Victoria van Lennep, Economist Intelligence Unit: Why should we empower mature entrepreneurs?
Alastair Clegg, PRIME: The over 50’s are a growing part of the population. The “silver economy” is going to be worth £127bn in the next 20 years, so it represents an enormous portion of the economy. Many charities dealing with ageing tend to focus on health decline, but I believe that at 50, you still have 10 or 20 years of work left in you.
Small businesses are the backbone of the UK economy and in the last five years, over half of all businesses that were set up in Britain were set up by the over 50’s. We want to be associated with this business agenda as mature entrepreneurs are positive drivers for the economy.
Do the types of businesses set up differ with entrepreneurs’ age?
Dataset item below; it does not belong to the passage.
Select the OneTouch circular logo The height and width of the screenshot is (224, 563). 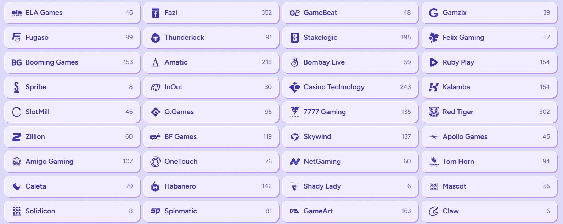click(x=156, y=162)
Age is certainly a factor. Today there are far less tech businesses among the over 50’s, but I suspect this will change. Generation X (those born roughly between the early 1960’s and the early 1980’s) grew up with computers, which means that people now in their 40’s looking to set up a business as an alternative to retirement in the next ten years will be more likely to set up tech businesses.
However, we have seen an increase of people setting up businesses where they are selling their products online, such as arts and crafts enterprises. This allows them to bypass the cost of obtaining premises and means they can get things started from the comfort of their own homes, allowing them flexible working arrangements which many older people seek.
We also tend to see older people start ‘professional’ enterprises such as consultancies or coaching, where they can put their years of experience to good use to help other people.
What would you say in general is the main trigger for mature entrepreneurs to start their business?
There are two main triggers -- one is financial and the second relates to lifestyle flexibility. The financial crisis was probably an accelerator for mature entrepreneurs, also known as ‘necessity’ entrepreneurs, but evidence from the Royal Society of Arts and the Resolution Foundation suggests that entrepreneurship is a positive choice and has become the new model to funding old age. Another interesting trigger regards the willingness of some older people, particularly women, to set up a “social enterprise” that is about giving back to society or lending their years of experience to positive social causes.
How do mature entrepreneurs cope with failure?
Businesses started by older entrepreneurs are less likely to go bust. Over 70% of businesses set up by over 50’s survive five years, as opposed to 27% of those set up by younger people.
The problem is that even though mature entrepreneurs’ businesses are not “failing” to the same extent, they generally grow slowly and cautiously, which would typically frustrate younger people and prompt them to end a business. Mature entrepreneurs are less willing to take risks and that is something we at PRIME would like to challenge.
PRIME is the only national organisation dedicated to providing over 50’s with the support to set up their own business, why aren’t there more initiatives targeting that age group considering its potential? Should they be driven by the government or the private sector?
We support wholeheartedly what the current government has done in terms of removing the compulsory retirement age and rising the state pension age. It makes sense and it sends the right message that people in their 60’s should be active and working.
But at this point the issue should be resolved through the private sector. Currently, 50-years-old seems to be the tipping point where employers start to treat employees differently. There needs to be a general change in companies’ culture: the focus should be on working with big corporations to help them understand the value of this age group, which could be a big source of income for the UK.